アガパンサス 2025/06/30 富岡総合公園
アフリカを原産とするヒガンバナ科の多年草でアフリカのユリとかナイルのユリと呼ばれます。球根植物で分球して増え、放置していると群落をつくります。長さ50~100cmの花茎を伸ばし茎頂に青紫の小花を球状に咲かせます。
アゲハチョウ 2025/06/30 並木1
今年初めてこのチョウの撮影に成功しました。しかも、飛んでいるときの姿です。飛び回る蝶の姿を次の句は詠っています。

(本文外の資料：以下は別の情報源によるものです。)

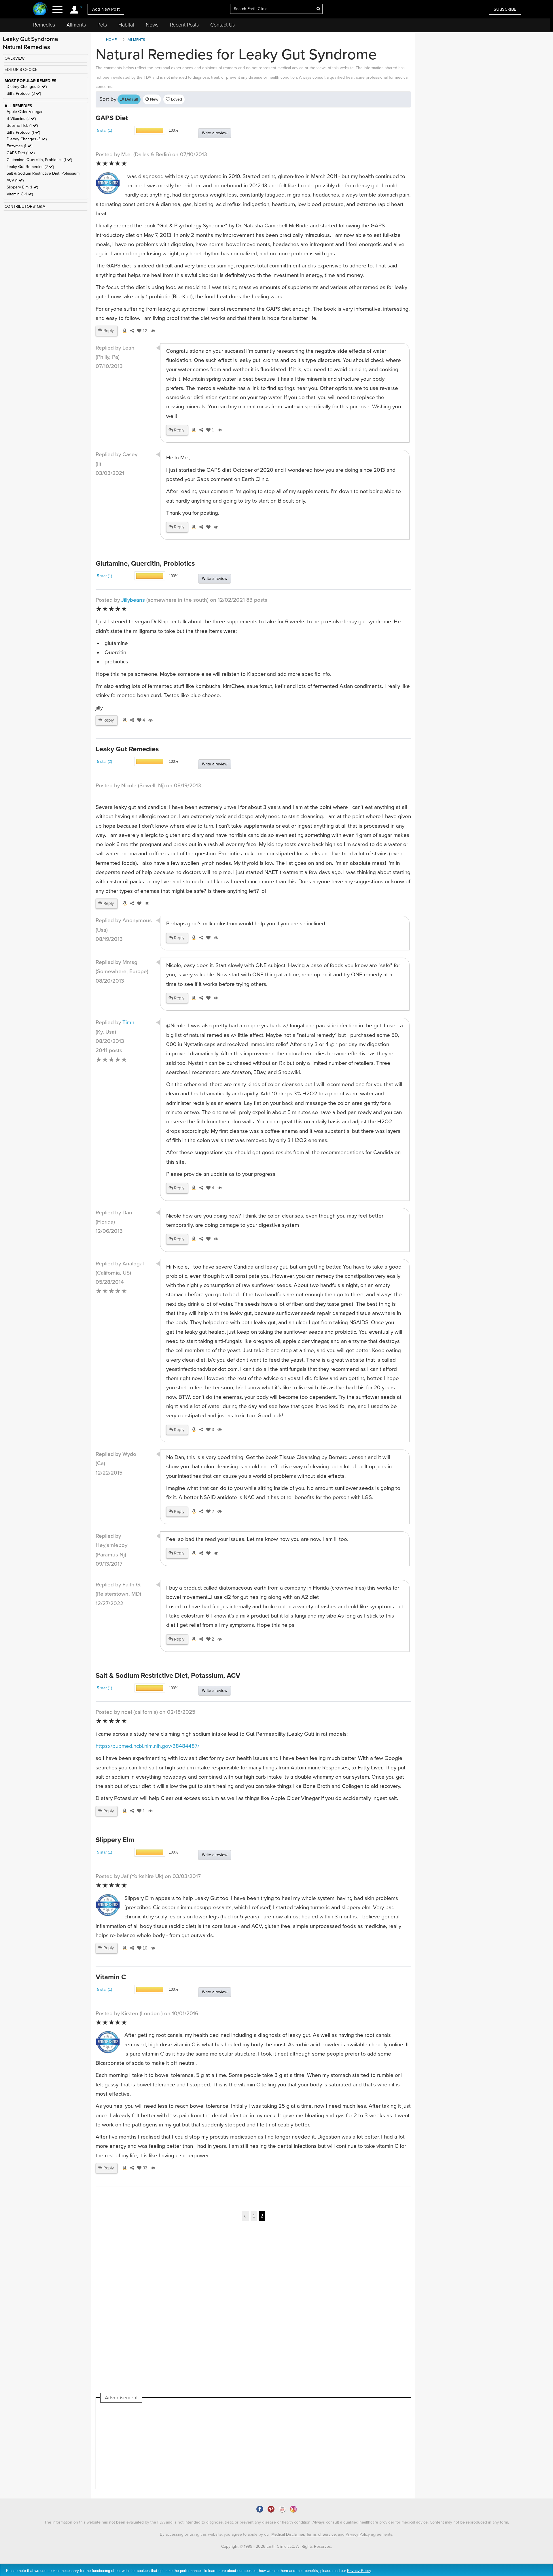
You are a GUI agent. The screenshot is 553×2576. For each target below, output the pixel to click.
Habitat (126, 25)
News (152, 25)
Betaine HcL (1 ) (22, 125)
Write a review (214, 133)
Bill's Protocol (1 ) (23, 132)
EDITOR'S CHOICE (21, 69)
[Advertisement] (253, 2314)
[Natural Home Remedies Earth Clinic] (40, 9)
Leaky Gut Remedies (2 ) (30, 166)
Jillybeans (133, 600)
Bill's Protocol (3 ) (24, 93)
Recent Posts (184, 25)
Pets (102, 25)
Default (131, 99)
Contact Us (222, 25)
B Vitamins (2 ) (21, 118)
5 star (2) (104, 761)
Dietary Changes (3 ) (27, 86)
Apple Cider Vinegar (25, 111)
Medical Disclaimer (287, 2534)
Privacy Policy (358, 2534)
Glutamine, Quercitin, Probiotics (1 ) (39, 159)
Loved (176, 99)
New (153, 99)
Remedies (44, 25)
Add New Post (106, 9)
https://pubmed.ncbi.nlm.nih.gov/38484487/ (147, 1746)
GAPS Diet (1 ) (21, 152)
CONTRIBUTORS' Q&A (25, 206)
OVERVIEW (14, 58)
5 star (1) (104, 130)
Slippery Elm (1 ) (22, 187)
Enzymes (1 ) (19, 146)
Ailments (76, 25)
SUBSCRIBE (505, 9)
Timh (128, 1022)
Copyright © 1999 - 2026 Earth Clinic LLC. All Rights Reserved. (276, 2546)
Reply (108, 330)
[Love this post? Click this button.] (207, 527)
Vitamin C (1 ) (20, 194)
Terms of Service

乱心の ごとき真夏の 蝶を見よ 阿波野青畝 1899-1992
草地広場 2025/06/30 富岡総合公園、富岡東2
同公園の南は草原となっています。広さは野球場ができるくらいあります。そこは子供たちが自由に走り回り、週末は愛好家たちが紙飛行機ならぬ手作りの飛行機を飛ばして楽しんでいます。
セイヨウニンジンボク 2025/06/30 並木1
ヨーロッパ原産の落葉低木。何でニンジンの名がつくのか分かりませんが、花穂の形がニンジンに似ているせいだろうかと思います。その花穂の長さは10~30cmあります。
ヤブカンゾウ 2025/06/30 カゼ場公園、並木1
今年はヤブカンゾウの生える場所が、家の塗装の作業場となり花を見ることができませんでした。ところがその花を公園の角地のツツジの植込みに1輪だけ咲いていました。
いちりんの 藪菅草の わすれぐさ 孤老

自然は休むことなく毎日小さく変化しています。1週間も経つと誰の目にも変化が分かります。
変化の様子は実に感動的で素晴らしいものです。貴方も自然観察をしませんか。